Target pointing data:

-- START --

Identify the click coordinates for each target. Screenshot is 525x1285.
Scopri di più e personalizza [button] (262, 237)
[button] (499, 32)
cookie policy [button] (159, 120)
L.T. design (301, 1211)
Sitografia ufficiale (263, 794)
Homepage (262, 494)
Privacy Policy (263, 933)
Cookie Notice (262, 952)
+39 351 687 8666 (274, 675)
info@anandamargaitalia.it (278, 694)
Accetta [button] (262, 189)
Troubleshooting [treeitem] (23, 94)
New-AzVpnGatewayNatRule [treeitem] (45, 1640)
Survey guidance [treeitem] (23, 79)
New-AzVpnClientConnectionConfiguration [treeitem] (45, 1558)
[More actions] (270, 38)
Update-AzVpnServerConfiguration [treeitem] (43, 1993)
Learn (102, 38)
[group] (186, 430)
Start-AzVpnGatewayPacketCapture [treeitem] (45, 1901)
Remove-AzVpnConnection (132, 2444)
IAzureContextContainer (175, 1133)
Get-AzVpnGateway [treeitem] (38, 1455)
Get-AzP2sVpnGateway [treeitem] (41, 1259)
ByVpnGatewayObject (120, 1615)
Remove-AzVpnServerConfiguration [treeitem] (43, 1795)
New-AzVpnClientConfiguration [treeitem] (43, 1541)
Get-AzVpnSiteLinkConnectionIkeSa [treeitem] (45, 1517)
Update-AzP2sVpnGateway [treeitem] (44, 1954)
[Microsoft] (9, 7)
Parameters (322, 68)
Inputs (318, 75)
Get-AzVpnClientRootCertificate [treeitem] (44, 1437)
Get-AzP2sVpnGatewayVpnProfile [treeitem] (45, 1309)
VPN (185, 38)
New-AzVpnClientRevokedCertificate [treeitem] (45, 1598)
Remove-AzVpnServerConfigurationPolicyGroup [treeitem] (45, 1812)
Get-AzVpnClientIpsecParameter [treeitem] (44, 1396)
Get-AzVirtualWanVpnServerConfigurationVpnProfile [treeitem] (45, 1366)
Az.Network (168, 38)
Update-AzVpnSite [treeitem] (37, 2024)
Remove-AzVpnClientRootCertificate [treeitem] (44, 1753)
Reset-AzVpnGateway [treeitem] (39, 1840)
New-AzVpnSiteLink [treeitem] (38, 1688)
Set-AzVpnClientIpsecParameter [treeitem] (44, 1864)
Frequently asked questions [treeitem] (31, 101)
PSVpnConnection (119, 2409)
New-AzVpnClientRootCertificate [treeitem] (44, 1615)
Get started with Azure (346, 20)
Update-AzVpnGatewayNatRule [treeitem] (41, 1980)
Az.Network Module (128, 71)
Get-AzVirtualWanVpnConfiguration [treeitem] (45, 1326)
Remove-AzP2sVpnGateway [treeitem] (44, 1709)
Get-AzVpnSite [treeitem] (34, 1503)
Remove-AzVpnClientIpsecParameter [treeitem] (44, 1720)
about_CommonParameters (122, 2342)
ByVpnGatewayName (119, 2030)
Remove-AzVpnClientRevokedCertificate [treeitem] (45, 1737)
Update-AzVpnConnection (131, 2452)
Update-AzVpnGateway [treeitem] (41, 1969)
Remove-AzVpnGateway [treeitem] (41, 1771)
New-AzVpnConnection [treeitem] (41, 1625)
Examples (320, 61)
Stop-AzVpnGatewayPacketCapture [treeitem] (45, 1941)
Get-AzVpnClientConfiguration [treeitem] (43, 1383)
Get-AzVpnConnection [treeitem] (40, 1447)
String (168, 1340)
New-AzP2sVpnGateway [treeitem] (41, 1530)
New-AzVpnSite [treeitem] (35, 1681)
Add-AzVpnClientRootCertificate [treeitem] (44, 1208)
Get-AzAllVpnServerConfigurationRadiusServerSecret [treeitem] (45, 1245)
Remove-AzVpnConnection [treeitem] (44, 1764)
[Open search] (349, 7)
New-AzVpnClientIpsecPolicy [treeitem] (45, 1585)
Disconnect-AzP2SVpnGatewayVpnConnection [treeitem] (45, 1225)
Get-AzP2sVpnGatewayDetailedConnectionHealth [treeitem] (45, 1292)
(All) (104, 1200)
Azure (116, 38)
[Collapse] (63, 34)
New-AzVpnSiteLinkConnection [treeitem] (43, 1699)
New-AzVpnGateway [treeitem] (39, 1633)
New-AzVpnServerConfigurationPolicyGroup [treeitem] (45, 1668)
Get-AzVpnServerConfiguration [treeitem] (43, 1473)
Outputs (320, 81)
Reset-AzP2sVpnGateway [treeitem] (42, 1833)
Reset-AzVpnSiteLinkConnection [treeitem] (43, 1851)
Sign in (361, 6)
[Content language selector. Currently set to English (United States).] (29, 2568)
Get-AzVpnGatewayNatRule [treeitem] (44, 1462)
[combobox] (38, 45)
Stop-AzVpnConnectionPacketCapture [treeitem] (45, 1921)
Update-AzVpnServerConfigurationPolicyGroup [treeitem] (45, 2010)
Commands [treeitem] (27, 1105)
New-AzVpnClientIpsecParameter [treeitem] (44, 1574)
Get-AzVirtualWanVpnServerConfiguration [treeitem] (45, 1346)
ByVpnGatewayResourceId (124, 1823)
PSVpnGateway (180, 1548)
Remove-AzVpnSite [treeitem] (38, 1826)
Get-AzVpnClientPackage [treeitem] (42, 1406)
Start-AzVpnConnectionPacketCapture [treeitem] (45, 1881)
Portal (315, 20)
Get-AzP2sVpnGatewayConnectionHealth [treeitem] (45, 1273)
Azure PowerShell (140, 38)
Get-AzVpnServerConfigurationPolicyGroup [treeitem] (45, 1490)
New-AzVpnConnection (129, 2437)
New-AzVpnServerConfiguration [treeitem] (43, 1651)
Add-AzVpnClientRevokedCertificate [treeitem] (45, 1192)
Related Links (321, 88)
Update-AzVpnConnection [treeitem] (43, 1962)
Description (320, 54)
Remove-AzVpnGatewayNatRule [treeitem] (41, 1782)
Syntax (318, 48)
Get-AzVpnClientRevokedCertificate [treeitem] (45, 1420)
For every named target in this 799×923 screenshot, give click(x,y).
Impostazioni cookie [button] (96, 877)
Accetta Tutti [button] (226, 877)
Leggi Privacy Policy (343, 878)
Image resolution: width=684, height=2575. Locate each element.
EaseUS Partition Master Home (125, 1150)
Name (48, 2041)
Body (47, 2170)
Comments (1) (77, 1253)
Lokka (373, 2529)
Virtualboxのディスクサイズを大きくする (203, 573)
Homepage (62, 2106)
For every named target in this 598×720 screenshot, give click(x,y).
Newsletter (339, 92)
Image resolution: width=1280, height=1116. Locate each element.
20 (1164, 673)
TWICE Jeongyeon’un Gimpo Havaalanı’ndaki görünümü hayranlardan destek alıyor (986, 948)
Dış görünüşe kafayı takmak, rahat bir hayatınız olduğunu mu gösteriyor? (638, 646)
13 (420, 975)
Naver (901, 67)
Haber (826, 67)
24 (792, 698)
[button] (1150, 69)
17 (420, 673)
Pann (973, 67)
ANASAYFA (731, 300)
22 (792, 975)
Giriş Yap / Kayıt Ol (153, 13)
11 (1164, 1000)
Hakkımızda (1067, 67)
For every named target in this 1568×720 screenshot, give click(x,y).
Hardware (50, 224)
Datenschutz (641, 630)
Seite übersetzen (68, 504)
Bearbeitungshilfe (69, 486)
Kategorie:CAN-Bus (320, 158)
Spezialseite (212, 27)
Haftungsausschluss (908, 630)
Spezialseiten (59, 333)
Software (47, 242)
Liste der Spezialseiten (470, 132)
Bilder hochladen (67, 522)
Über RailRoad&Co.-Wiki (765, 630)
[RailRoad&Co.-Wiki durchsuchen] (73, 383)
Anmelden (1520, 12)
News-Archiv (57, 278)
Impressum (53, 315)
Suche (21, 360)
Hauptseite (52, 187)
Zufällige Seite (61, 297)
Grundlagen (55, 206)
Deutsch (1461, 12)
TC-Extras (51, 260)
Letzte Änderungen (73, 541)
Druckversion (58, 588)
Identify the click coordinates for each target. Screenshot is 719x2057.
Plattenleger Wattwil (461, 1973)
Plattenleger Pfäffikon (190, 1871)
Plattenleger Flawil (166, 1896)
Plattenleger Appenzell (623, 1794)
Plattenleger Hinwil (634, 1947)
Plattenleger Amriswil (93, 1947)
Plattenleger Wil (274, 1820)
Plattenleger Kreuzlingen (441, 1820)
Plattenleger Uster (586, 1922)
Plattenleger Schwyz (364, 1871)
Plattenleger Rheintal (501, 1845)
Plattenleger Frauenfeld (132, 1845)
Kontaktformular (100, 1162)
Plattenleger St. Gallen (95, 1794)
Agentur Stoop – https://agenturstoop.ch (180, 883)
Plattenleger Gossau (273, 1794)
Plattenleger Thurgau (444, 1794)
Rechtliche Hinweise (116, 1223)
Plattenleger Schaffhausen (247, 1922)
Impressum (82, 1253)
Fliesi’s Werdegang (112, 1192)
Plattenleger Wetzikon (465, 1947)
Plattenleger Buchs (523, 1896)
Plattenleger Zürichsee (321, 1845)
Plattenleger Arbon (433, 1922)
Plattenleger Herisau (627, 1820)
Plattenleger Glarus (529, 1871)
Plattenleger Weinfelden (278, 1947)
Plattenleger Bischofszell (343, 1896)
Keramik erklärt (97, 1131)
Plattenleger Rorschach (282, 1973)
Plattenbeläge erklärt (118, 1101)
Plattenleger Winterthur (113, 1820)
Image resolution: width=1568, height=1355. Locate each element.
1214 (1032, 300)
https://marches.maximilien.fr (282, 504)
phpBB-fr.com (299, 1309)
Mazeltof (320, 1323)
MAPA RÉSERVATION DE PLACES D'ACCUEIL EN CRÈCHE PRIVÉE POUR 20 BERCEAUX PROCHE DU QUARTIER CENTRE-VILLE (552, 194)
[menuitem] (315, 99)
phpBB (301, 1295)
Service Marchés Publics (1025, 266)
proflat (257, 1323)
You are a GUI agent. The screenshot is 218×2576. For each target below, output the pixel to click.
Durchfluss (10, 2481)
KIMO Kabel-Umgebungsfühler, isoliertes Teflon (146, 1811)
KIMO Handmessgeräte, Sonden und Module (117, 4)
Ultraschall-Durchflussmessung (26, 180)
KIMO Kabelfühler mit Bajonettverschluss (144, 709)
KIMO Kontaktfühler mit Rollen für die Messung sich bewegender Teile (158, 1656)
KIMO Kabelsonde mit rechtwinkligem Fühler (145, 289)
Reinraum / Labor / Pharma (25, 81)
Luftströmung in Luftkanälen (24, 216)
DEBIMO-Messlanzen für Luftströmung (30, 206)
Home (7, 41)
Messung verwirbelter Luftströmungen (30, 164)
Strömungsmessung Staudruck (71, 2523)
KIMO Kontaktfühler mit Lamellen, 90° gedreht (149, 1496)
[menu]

-- END --

Required work:
Give as a numbered list, with blank lines left out, the part of the lines above that opens with the line containing "Keramik erklärt (97, 1131)" and closes with the line containing "phpBB-fr.com (299, 1309)".

Task result:
1. Keramik erklärt (97, 1131)
2. Plattenleger Rorschach (282, 1973)
3. Plattenbeläge erklärt (118, 1101)
4. Plattenleger Winterthur (113, 1820)
5. Image resolution: width=1568, height=1355. Locate each element.
6. 1214 (1032, 300)
7. https://marches.maximilien.fr (282, 504)
8. phpBB-fr.com (299, 1309)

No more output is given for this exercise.